The field name (`email` vs. `phone_number`) tells Auth0 which channel to use. You don't need to send a separate identifier `type`.

### Response

```json lines theme={null}
HTTP/1.1 200 OK
Content-Type: application/json

{
  "auth_session": "507f1f77bcf86cd799439011"
}
```

`/otp/challenge` returns `200 OK` whether or not the user exists. This prevents user enumeration. An attacker can't use the endpoint to discover which identifiers have accounts.
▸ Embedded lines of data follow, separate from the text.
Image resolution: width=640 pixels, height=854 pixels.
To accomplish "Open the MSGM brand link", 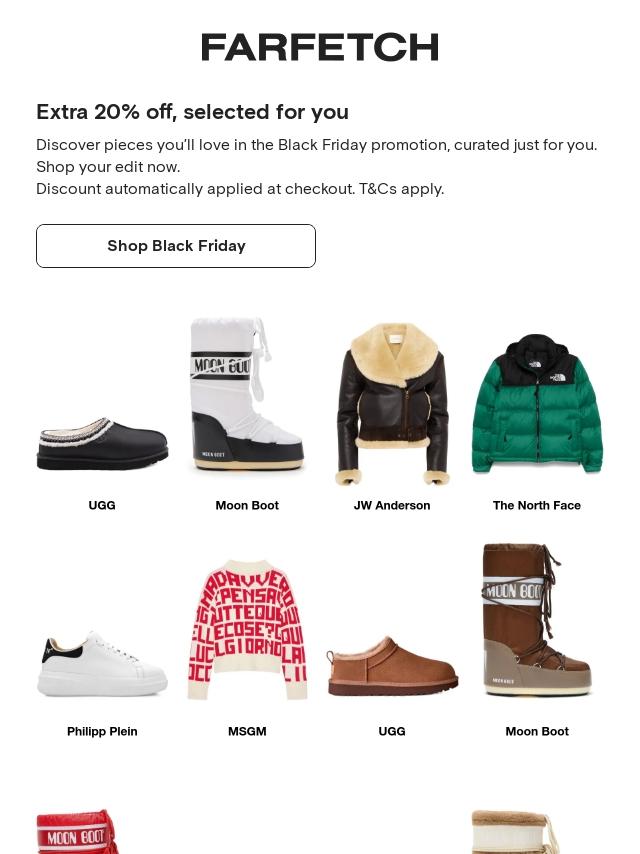I will click(247, 731).
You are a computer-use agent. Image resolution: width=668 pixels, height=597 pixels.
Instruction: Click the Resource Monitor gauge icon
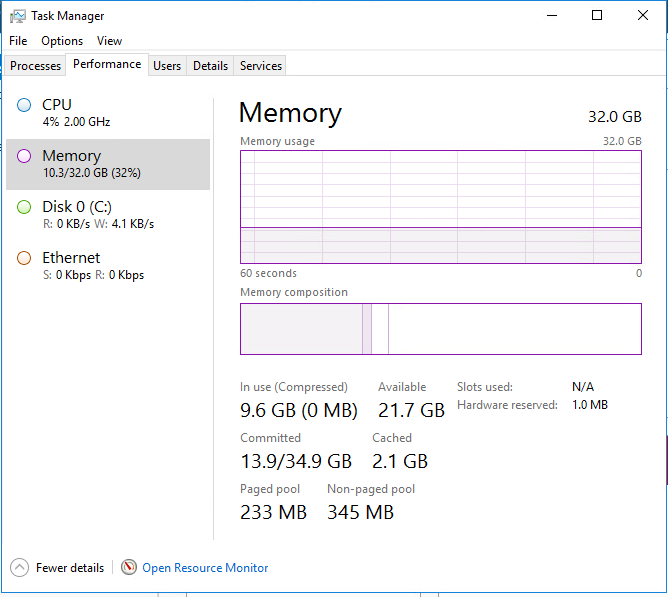[129, 567]
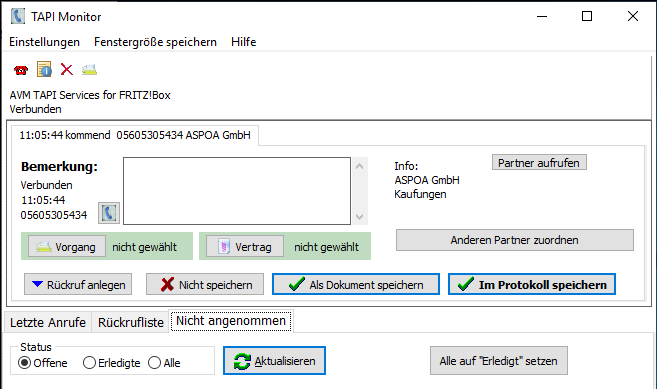This screenshot has height=389, width=657.
Task: Click the phone dial icon beside 05605305434
Action: click(x=109, y=213)
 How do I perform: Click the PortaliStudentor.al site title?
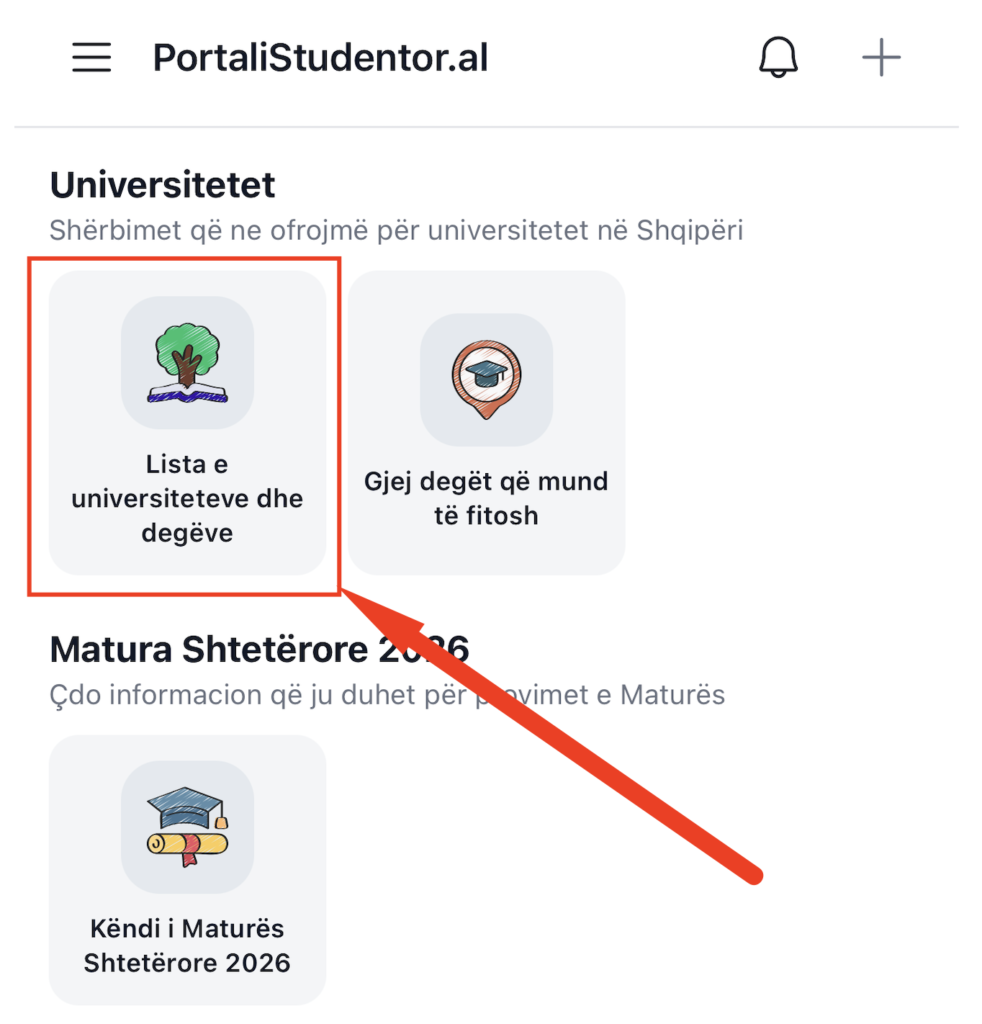pos(320,58)
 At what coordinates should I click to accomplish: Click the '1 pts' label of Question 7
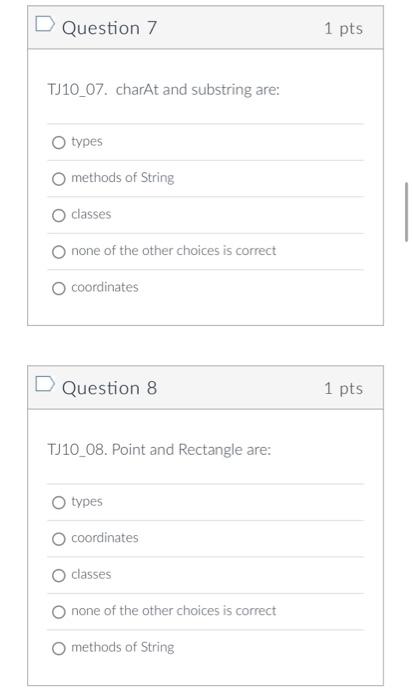coord(343,29)
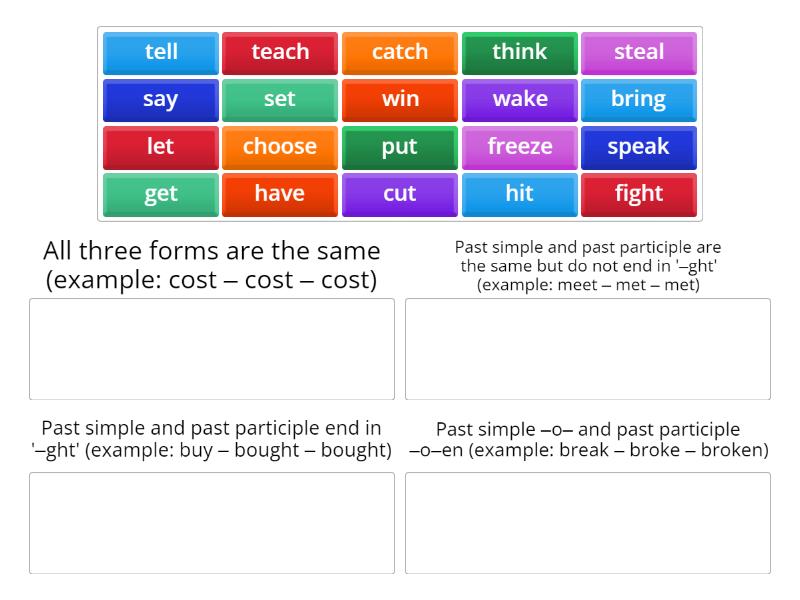The image size is (800, 600).
Task: Select the 'get' word card
Action: click(160, 194)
Treat `auth_session` as an opaque string: store it and pass it to the next call unchanged.

## Exchange the code for tokens

When the user enters the code, submit it with the `auth_session` from the previous call.

```bash lines theme={null}
curl --request POST \
  --url 'https://YOUR_DOMAIN/oauth/token' \
  --header 'Content-Type: application/json' \
  --data '{
    "grant_type": "http://auth0.com/oauth/grant-type/passwordless/otp",
    "client_id": "YOUR_CLIENT_ID",
    "auth_session": "507f1f77bcf86cd799439011",
    "otp": "123456",
    "scope": "openid profile email"
  }'
```

### Parameters

| Parameter       | Required    | Description                                                                    |
| --------------- | ----------- | ------------------------------------------------------------------------------ |
| `grant_type`    | Yes         | Must be `http://auth0.com/oauth/grant-type/passwordless/otp`.                  |
| `client_id`     | Yes         | The Client ID of your application.                                             |
| `auth_session`  | Yes         | The opaque value returned by `POST /otp/challenge`.                            |
| `otp`           | Yes         | The one-time password the user enters.                                         |
| `client_secret` | Conditional | Required for confidential applications.                                        |
| `scope`         | No          | Space-separated list of requested scopes. For example, `openid profile email`. |

### Response

```json lines theme={null}
HTTP/1.1 200 OK
Content-Type: application/json

{
  "access_token": "eyJ...",
  "id_token": "eyJ...",
  "token_type": "Bearer",
  "expires_in": 86400
}
```

## Implicit signup

By default, Authentication API authenticates existing users only with `allow_signup: false`. You can pass `allow_signup: true` on `POST /otp/challenge` to let a successful OTP verification create the account when the user doesn't yet exist, and signup is enabled on the connection.

* `allow_signup: false`:  Auth0 never creates a user. Unknown identifiers fail at token exchange.
* `allow_signup: true`: If the user doesn't exist and the connection allows signup, the account is created when the OTP is verified and tokens are issued in the same step.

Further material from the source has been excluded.